Source: Am building a scraper and vulnerability database that is cross-distro, and has different confidence factors for different linux distributions (for mentioned reasons). [4]

[1] https://www.debian.org/security/oval/oval-definitions-bullse...

[2] https://security-metadata.canonical.com/oval/com.ubuntu.jamm...

[3] https://salsa.debian.org/security-tracker-team/security-trac...
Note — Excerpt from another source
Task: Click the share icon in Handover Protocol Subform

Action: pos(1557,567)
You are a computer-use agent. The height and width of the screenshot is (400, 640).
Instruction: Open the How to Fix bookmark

[4] https://github.com/tholian-network/vulnerabilities

Why would Mint, a desktop-oriented fork of Ubuntu, be more secure than Ubuntu?
No clue if they are right. If they are, I can imagine it is because Mint would be stripped of any telemetry and other corporate bits of Ubuntu that Canonical has in there. From what I know, Canonical/Ubuntu does a good job of anonymizing that data and doesn't capture anything sensitive and put it over the wire, however in the worst case scenario of a coup, it probably doesn't hurt to be over cautious.

Although, assuming worst case. I personally say, OpenBSD.